Het kabinet heeft dinsdag 14-9-2021 besloten dat bepaalde groepen een extra vaccinatie aangeboden krijgen omdat deze groepen waarschijnlijk minder goed beschermd zijn. Het gaat daarbij ook om mensen die worden behandeld met fingolimod, siponimod, ozanimod, ocrelizumab, rituximab of ofatumumab.
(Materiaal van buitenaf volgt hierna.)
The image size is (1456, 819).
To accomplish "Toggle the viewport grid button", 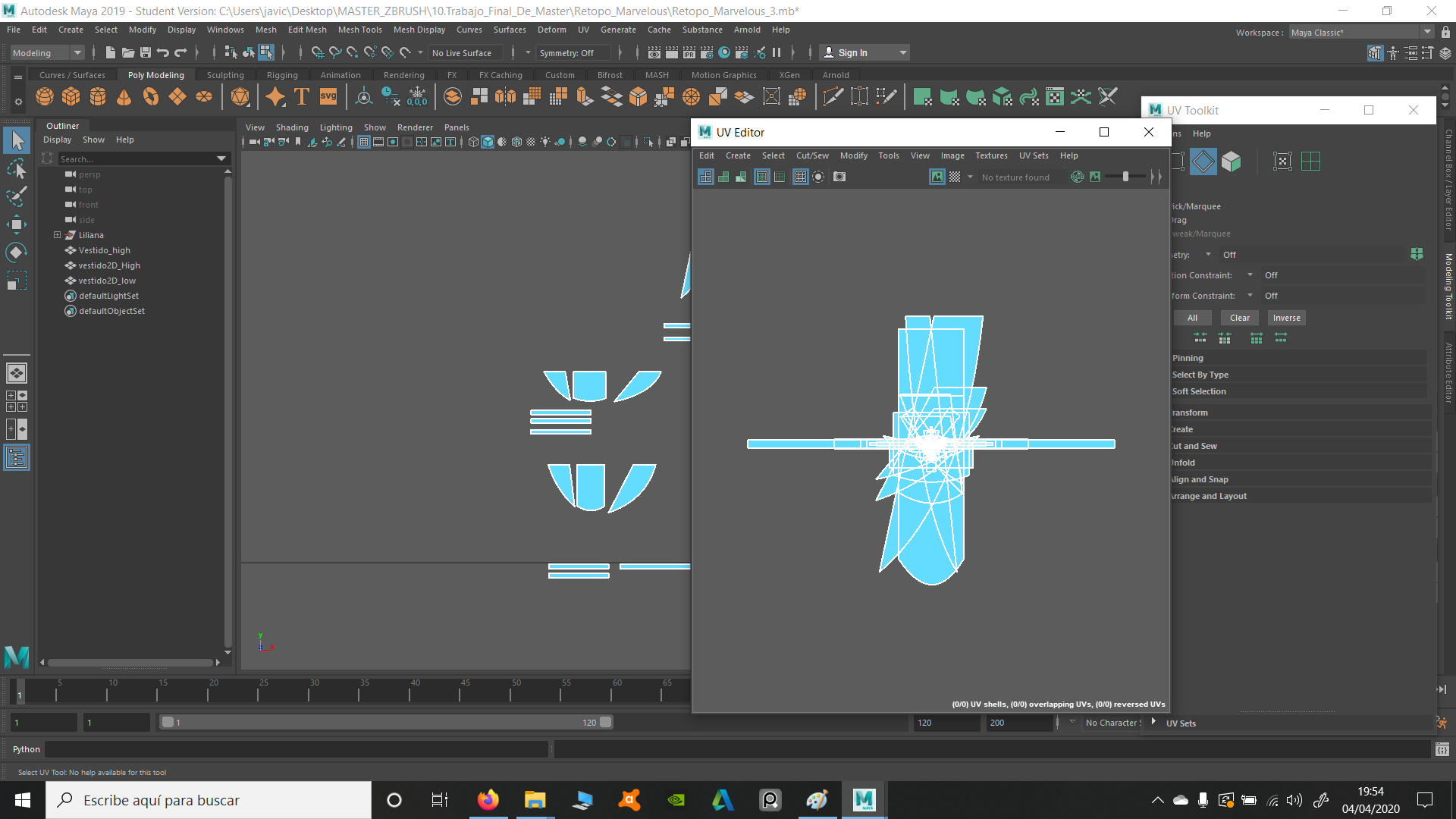I will (364, 142).
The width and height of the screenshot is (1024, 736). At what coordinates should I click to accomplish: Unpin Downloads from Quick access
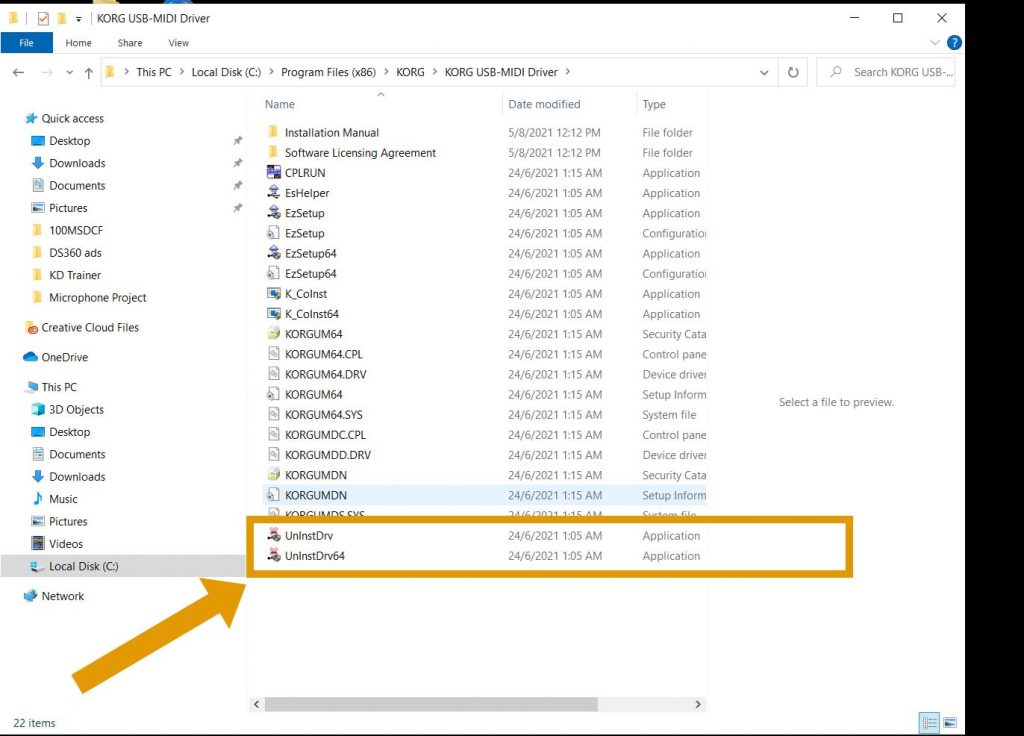pyautogui.click(x=238, y=163)
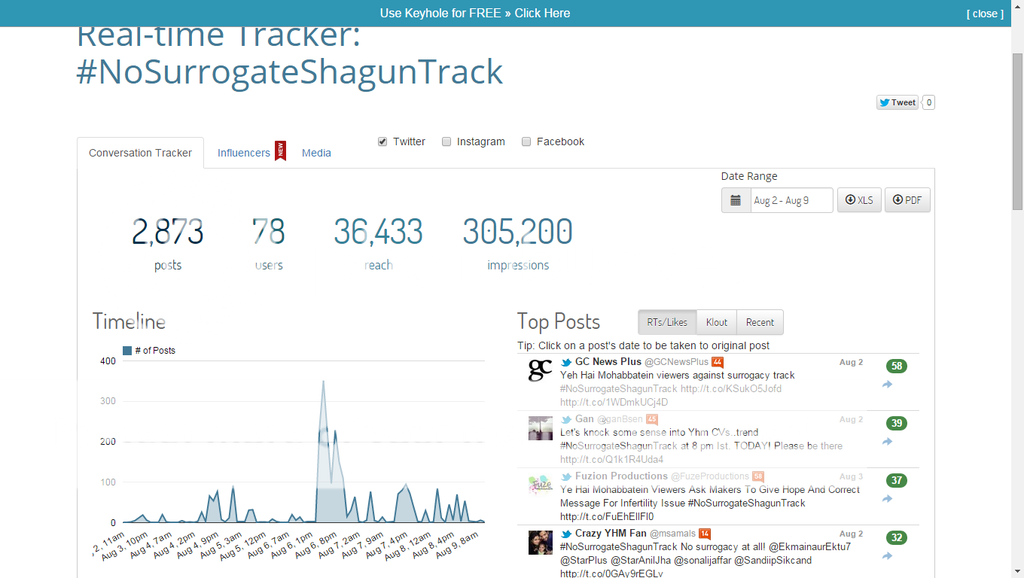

Mensen die een van deze middelen gebruiken, krijgen in oktober een uitnodiging via het ziekenhuis. In de uitnodiging staat een telefoonnummer waarmee u een afspraak kunt maken voor de vaccinatie. Dit zal gebeuren op een GGD priklokatie. Er wordt een mRNA vaccin (Pfizer of Moderna) aangeboden, ook als u eerder een vaccin heeft gehad van AstraZeneca of Janssen. U hoeft zich niet te melden bij uw neuroloog of het ziekenhuis. Het is belangrijk uw uitnodiging mee te nemen naar de afspraak.
We weten niet in hoeverre een extra vaccinatie patiënten extra zal beschermen. Hier zal op korte termijn extra onderzoek naar worden verricht.
Ons advies is wanneer u één van bovenstaande medicijnen gebruikt en u wel al antistoffen heeft, om u toch opnieuw te laten vaccineren. De hoeveelheid van de antistoffen zou namelijk minder kunnen zijn. Een extra vaccinatie zou u alsnog een betere bescherming kunnen geven.
Het uitstellen of stoppen van uw medicijnen kan gevolgen hebben voor uw MS. Daarom adviseren we om de medicijnen niet te stoppen of uit te stellen voor de extra vaccinatie.